:: WHAT YOU HAVE TO DO ::
Here is the task for the records below: repeat exactly the lines from the one with "Screen dimensions: 1389x868" to the one with "Given: Click the orange RSI 47.00 value label", both included, and nothing else.

:: EXERCISE DATA ::
Start of Block

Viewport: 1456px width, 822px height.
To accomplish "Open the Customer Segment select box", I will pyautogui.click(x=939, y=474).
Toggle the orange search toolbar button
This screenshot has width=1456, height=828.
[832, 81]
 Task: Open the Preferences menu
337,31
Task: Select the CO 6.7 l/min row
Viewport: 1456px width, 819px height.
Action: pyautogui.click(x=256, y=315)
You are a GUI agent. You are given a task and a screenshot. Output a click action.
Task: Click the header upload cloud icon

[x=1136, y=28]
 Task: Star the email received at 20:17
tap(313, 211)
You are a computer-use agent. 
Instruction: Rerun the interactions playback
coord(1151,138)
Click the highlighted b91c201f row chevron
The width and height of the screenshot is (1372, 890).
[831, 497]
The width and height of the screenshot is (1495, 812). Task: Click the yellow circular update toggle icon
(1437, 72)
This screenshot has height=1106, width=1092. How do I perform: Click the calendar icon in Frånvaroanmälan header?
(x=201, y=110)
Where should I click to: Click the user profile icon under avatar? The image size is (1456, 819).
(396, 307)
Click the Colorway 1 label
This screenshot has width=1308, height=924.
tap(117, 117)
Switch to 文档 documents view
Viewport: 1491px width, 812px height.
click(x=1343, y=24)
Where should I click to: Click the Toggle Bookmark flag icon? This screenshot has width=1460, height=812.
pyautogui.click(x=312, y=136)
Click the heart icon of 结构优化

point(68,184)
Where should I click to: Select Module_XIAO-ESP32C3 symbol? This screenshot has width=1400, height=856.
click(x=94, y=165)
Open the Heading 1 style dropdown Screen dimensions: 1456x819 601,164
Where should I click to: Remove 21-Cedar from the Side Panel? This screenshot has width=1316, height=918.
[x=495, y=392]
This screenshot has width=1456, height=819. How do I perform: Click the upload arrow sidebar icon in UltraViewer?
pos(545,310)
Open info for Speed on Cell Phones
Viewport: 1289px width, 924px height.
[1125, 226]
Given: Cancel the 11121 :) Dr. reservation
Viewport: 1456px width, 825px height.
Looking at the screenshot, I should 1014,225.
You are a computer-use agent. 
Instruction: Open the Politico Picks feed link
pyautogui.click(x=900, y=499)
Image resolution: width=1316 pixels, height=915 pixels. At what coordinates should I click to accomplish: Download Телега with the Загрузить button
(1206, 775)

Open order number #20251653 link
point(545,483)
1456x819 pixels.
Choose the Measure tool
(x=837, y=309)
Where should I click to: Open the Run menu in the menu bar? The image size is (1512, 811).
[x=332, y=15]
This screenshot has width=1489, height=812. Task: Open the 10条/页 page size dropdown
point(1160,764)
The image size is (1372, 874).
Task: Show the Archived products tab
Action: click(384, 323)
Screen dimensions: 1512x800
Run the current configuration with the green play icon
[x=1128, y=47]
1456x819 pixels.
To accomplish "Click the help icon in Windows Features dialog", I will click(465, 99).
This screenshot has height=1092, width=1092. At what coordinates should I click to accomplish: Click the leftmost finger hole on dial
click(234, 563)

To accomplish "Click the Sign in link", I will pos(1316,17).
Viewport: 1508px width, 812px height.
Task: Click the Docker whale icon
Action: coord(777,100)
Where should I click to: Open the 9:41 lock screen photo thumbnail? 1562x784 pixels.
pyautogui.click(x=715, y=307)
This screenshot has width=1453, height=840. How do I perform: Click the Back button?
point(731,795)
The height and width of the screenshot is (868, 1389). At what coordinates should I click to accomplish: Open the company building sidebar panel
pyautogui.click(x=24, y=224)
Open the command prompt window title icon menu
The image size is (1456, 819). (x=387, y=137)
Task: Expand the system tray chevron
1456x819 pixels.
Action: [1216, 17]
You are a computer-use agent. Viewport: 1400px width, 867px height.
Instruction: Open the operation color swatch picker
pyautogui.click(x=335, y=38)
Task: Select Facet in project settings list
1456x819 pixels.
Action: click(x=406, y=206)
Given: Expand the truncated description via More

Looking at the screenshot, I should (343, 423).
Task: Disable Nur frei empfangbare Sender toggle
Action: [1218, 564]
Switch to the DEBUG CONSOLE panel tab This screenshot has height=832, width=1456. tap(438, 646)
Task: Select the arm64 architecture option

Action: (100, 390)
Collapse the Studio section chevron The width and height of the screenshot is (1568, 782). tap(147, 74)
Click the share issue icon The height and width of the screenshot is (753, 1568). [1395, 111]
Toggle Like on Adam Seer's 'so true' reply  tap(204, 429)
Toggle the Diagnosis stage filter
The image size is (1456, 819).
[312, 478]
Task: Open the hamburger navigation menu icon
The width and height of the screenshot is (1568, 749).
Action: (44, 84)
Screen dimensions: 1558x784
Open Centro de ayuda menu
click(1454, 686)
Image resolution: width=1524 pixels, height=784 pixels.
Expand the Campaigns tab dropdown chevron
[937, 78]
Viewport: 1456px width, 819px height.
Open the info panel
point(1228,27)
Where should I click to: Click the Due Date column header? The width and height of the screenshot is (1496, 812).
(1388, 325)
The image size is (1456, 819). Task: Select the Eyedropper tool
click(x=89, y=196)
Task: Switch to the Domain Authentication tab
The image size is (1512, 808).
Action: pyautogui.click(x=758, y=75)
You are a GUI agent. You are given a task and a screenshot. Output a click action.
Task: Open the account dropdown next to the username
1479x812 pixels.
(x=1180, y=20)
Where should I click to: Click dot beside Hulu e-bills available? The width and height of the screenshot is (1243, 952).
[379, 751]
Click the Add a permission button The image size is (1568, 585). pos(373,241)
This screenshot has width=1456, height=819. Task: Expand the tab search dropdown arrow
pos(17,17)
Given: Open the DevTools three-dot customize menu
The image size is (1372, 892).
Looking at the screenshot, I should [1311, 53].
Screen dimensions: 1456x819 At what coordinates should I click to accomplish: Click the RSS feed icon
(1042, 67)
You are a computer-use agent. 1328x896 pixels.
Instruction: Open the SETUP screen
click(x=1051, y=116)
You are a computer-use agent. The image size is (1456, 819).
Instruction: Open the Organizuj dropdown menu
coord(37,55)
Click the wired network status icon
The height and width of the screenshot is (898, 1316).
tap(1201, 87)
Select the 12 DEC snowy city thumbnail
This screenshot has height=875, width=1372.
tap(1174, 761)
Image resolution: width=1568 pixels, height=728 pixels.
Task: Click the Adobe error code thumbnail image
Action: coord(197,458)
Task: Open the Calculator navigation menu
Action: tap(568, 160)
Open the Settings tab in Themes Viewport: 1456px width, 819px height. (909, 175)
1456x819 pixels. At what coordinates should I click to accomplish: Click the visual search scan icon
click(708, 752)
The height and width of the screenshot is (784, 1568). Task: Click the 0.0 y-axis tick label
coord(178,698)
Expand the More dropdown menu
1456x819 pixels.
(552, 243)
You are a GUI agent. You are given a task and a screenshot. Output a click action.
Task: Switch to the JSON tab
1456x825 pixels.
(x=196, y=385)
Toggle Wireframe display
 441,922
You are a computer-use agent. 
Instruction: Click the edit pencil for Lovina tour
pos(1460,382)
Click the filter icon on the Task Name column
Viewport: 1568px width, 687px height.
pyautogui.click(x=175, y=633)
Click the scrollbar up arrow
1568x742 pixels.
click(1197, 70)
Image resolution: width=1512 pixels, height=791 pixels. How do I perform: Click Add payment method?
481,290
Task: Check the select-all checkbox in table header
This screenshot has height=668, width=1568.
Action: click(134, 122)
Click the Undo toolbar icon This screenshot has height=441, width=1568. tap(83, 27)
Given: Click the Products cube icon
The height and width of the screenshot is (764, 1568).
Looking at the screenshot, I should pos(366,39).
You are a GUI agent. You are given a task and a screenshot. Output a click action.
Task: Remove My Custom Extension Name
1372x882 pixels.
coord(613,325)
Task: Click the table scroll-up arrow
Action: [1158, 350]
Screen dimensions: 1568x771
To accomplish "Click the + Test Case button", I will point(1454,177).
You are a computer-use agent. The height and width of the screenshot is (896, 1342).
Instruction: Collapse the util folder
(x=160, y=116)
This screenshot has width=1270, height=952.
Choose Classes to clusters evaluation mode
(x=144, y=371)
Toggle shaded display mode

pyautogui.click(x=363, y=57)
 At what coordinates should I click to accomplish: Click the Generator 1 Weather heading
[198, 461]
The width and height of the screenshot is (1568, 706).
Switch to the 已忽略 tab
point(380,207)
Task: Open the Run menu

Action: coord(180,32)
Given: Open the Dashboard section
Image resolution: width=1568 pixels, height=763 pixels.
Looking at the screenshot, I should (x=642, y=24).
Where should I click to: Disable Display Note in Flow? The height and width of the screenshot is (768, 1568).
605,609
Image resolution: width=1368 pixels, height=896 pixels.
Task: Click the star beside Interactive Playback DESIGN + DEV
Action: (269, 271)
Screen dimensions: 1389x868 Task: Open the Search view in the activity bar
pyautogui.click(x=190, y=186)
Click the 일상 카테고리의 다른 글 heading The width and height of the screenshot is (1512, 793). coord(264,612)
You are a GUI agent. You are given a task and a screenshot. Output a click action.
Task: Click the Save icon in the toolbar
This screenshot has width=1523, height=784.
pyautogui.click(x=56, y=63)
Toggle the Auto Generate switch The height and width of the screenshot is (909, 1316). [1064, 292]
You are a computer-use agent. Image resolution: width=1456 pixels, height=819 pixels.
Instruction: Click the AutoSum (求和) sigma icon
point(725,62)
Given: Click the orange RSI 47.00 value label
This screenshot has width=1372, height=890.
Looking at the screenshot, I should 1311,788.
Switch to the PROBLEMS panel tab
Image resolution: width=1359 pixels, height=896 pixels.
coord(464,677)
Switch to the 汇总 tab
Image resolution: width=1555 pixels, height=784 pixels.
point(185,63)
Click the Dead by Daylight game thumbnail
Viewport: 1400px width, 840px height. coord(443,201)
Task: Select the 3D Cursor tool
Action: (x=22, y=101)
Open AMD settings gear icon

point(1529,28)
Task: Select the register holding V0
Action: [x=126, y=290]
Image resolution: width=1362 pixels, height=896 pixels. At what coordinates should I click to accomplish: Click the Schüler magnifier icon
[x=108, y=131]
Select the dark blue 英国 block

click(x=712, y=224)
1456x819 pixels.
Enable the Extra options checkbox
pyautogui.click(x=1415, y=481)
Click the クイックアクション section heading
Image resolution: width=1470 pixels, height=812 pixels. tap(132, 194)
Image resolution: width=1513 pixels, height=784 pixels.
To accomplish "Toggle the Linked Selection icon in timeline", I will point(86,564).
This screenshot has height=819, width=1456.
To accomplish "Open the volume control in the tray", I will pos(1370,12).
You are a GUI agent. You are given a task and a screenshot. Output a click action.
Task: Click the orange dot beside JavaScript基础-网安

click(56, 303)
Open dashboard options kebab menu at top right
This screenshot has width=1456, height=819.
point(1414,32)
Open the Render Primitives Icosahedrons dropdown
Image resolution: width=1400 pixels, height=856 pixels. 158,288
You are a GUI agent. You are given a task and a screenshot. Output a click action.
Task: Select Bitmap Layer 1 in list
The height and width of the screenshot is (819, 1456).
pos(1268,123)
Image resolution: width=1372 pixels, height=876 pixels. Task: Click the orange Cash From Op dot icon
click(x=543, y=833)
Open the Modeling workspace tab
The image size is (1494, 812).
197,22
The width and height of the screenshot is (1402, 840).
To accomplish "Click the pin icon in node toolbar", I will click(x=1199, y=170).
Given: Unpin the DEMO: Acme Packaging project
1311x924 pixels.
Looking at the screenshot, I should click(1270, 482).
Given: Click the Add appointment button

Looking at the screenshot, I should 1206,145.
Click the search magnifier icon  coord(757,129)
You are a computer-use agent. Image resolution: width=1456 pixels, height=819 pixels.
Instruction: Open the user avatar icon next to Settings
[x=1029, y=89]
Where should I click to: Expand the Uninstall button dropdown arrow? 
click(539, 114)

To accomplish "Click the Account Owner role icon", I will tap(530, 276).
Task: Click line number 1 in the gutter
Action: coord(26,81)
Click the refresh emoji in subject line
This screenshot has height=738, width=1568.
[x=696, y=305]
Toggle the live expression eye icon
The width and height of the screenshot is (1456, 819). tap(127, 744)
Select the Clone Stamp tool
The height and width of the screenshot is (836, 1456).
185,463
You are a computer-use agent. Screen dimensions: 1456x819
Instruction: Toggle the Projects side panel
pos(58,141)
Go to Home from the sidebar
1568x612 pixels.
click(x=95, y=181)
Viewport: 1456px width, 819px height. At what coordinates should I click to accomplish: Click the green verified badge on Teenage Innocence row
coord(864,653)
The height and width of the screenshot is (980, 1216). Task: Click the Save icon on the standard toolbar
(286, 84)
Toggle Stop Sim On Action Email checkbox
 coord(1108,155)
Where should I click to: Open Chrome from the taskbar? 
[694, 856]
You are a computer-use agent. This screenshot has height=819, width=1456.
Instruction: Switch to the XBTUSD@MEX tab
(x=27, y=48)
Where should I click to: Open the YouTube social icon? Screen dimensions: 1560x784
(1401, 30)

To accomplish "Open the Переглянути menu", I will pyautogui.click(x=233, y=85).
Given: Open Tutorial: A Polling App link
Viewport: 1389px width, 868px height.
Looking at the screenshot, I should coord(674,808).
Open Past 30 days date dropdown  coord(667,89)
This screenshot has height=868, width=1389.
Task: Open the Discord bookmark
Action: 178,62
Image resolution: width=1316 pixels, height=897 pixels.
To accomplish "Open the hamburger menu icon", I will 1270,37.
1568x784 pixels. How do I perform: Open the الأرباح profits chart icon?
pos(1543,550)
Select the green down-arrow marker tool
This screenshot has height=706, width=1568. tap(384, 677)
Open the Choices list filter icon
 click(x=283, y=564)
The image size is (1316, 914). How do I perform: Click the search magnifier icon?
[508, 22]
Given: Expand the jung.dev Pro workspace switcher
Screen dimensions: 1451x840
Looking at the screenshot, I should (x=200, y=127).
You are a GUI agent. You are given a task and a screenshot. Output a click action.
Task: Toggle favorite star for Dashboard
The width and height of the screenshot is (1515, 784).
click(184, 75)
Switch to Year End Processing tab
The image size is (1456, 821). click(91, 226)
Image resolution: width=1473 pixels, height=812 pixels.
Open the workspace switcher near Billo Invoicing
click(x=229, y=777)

End of Block

:: ANSWER TO THE EXERCISE ::
Screen dimensions: 1389x868 Task: Open the Search view in the activity bar
pyautogui.click(x=190, y=186)
Click the 일상 카테고리의 다른 글 heading The width and height of the screenshot is (1512, 793). coord(264,612)
You are a GUI agent. You are given a task and a screenshot. Output a click action.
Task: Click the Save icon in the toolbar
This screenshot has width=1523, height=784.
pyautogui.click(x=56, y=63)
Toggle the Auto Generate switch The height and width of the screenshot is (909, 1316). [1064, 292]
You are a computer-use agent. Image resolution: width=1456 pixels, height=819 pixels.
Instruction: Click the AutoSum (求和) sigma icon
point(725,62)
Given: Click the orange RSI 47.00 value label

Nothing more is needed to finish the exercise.